Millennials 'Will Earn Less Than Generation X', And They'll Spend Far More On Rent

And Brexit could make it even worse.

Millennials are on course to become the first generation to earn less than the one before, according to new research.

Even more worryingly, this doesn’t take into account possible negative effects to the economy caused by Brexit.

The Resolution Foundation found those under the age of 35 earned £8,000 less in their 20s than Generation X.

<strong>A jolly gathering of millennials before they heard the news.</strong>
A jolly gathering of millennials before they heard the news.
Luis Alvarez via Getty Images

Instead of the presumed trend of children earning more than thier parents when they are established in the job market, today’s 27 year olds (born in 1988) are earning the same amount that 27 year olds did a quarter of a century ago.

Compounding the problem even further, millennials will spend £44,000 more on rent by the time they turn 30 than the previous generation.

Torsten Bell, director of the Resolution Foundation, said: “We’ve taken it for granted that each generation will do much better than the last - earning more and enjoying a higher standard of living.

“But that approach risks looking complacent given the realities of recent years and prospects for the future.”

The effects of Brexit could worsen the situation even further.

The UK economy should brace itself for a “severe loss of momentum” following Britain’s decision to exit the European Union, a think thank has said.
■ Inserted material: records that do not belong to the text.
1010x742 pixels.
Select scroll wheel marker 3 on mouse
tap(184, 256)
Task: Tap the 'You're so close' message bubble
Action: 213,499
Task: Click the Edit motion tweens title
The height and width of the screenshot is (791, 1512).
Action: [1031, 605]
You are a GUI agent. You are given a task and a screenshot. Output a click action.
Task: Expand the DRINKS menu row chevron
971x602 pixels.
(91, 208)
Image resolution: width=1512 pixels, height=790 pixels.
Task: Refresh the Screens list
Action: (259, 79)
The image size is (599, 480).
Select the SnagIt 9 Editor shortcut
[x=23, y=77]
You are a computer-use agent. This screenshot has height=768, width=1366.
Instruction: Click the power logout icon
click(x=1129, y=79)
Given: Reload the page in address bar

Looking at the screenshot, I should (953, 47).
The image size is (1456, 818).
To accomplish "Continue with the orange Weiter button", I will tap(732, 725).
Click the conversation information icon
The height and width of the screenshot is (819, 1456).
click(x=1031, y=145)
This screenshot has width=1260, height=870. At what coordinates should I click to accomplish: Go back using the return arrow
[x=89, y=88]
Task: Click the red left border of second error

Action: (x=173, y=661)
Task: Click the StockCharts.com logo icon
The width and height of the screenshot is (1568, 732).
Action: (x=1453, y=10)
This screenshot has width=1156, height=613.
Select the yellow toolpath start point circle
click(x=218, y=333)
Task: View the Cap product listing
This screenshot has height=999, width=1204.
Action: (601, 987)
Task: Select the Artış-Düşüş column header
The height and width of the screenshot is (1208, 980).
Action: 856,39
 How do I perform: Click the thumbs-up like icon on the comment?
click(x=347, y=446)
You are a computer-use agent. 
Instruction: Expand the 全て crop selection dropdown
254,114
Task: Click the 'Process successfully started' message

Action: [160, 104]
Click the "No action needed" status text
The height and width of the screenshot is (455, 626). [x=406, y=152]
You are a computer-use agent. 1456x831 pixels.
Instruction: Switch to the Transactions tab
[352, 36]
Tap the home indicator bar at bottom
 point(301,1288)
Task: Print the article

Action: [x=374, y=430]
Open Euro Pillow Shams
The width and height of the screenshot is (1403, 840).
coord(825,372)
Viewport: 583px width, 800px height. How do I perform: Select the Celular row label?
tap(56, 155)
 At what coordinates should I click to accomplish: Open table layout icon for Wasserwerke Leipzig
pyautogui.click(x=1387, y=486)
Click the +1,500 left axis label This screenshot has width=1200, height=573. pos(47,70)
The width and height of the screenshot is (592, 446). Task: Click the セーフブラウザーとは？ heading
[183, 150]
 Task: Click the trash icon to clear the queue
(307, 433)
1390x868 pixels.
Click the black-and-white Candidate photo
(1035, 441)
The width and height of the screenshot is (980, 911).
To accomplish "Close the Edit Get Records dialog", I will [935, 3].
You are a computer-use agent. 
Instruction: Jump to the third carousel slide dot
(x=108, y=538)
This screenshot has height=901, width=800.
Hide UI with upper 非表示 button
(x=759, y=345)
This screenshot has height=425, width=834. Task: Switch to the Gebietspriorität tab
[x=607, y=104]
EY ITEM Club has slashed its forecasts for UK economic growth from 2.3% to 1.9% this year, and from 2.6% to 0.4% in 2017, as Brexit uncertainty drives up unemployment and puts the brakes on consumer spending and business investment.

It has also knocked back its forecast for GDP growth for 2018 from 2.4% to 1.4%, reports the Press Association.

The group said Britain’s decision to break free of the European Union would trigger “severe confidence effects on spending and business investment”, which would lead to “anaemic” GDP growth for the next three years.

But it expected the plunge in the value of the pound to bolster exports by 3.4% next year, with imports falling 0.3%. The move would see net exports adding 1.1% to GDP in 2017, according to the body.

Peter Spencer, chief economic advisor to the EY ITEM Club, said: “The economy is set to suffer a severe loss of momentum in the second half of this year.

“Heightened uncertainty is likely to hold back business investment, while consumer spending will be restrained by a weaker jobs market and higher inflation.

“Longer-term, the UK may have to adjust to a permanent reduction in the size of the economy, compared to the trend that seemed possible prior to the vote.

“But amongst the gloom, the weaker pound provides one silver lining to exporters, particularly those selling to the US and emerging markets.”

The group expects sterling’s trade-weighted value to be 15% lower by the end of this year compared to the last quarter of 2015. The pound has fallen from highs of 1.50 US dollars before the Brexit vote to 1.33.

It said business investment would tumble 0.9% this year and 2% in 2017, compared to previous forecasts, which pencilled in growth of 3.2% and 7.8% respectively.

It was also predicting unemployment to rise from 5% to 7.1% by the end of 2019, with household and real disposable income set to drop by 0.5% next year. It expected consumer spending to rise 2.2% in 2016, before falling 0.6% the year after.

Mr Spencer added: “It is vital that policymakers respond positively to the challenges and opportunities that lie ahead.

“Short-term, while we still have full access to the single market, the fall in the exchange rate will provide opportunities, while the predicted increase in inflation and unemployment will help to rebalance the economy away from consumption.

“In the longer term, if the UK does lose unfettered access to the single market, the need to offset the damage will make it vitally important for the UK government to use its new-found freedoms over areas like trade and regulation successfully.”